Я радовалась, ведь у меня были деньги, этого было достаточно. Все, что я хотела, у меня было. Ненависть очень быстро перестала поддерживать меня, ведь я больше не видела ни матери, когда перечитывала письмо, которое сама ей написала, ни сестры — твоей матери. Я представляла себе их стыд от непоправимого вреда, который мой последний грех нанес их репутации, но никогда потом не пыталась исправить того, что произошло… Потом я обратилась к отцу. Конечно, ему я тоже написала — очень длинное письмо, ему я все рассказала, все, что могла рассказать, не покривив против истины, а он ужаснулся: «Что мы сделали с тобой, дочь моя?» — сказал он мне по телефону и не смог продолжить, но я поняла, что он хотел сказать. Потом, когда мы встретились, когда гуляли вместе неделю, в Мохакаре, отец сказал мне, что не хотел говорить об этом раньше, но теперь решил рассказать мне о своей жизни, о дурных поступках, которые совершил. Мне показалось, что это был своеобразный способ упрекнуть меня уже в моих собственных ошибках…
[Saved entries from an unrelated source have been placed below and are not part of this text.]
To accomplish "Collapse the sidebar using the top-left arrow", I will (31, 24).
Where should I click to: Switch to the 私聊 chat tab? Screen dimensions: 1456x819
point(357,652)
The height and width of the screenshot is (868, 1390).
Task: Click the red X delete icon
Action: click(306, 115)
Он просил рассказать ему всю правду, но я медлила, понимая, что в действительности ничего не изменилось. Проблема была не только в прошлом, когда я приняла очень важное для себя решение, а и теперь и в будущем передо мной расстилалось настоящее море больших и маленьких проблем, поэтому о прошлом я старалась больше не думать, но потом мне начали сниться странные сны. Каждую ночь мне снятся сны моего отца, я вижу его в Мадриде, совсем одного, без Паситы, без меня, абсолютно одного. Он разбивает голову камнем, пока я, улыбаясь, сижу в его кабинете, окруженная трупами его мертвых жен и всех его детей, тоже мертвых, кроме нас с Паситой, — мы всегда отсутствуем, а он все еще жив и плачет, и раскаивается в своих грехах, хотя не перестает улыбаться. Иногда во сне он зовет меня: «Магда, иди, Магда, иди, поговори со мной», — но я никогда не показываюсь ему, я его вижу и говорю себе, что должна идти, но не могу пошевелиться. Я даже не знаю, где нахожусь, мне известно лишь, что я его вижу и что я должна идти к нему, но я не иду, а он продолжает звать меня, он зовет почти каждую ночь, почти каждую.
— Нет, Магда, — закричала я исступленно, — он не зовет тебя, не может звать тебя.
Она повернулась на камне и схватила меня за запястья, так сильно сжав их, что в мою кожу впились ее ногти, и закричала так близко от моего лица, что я почувствовала запах алкоголя и запах вины, перемешанные в ее дыхании.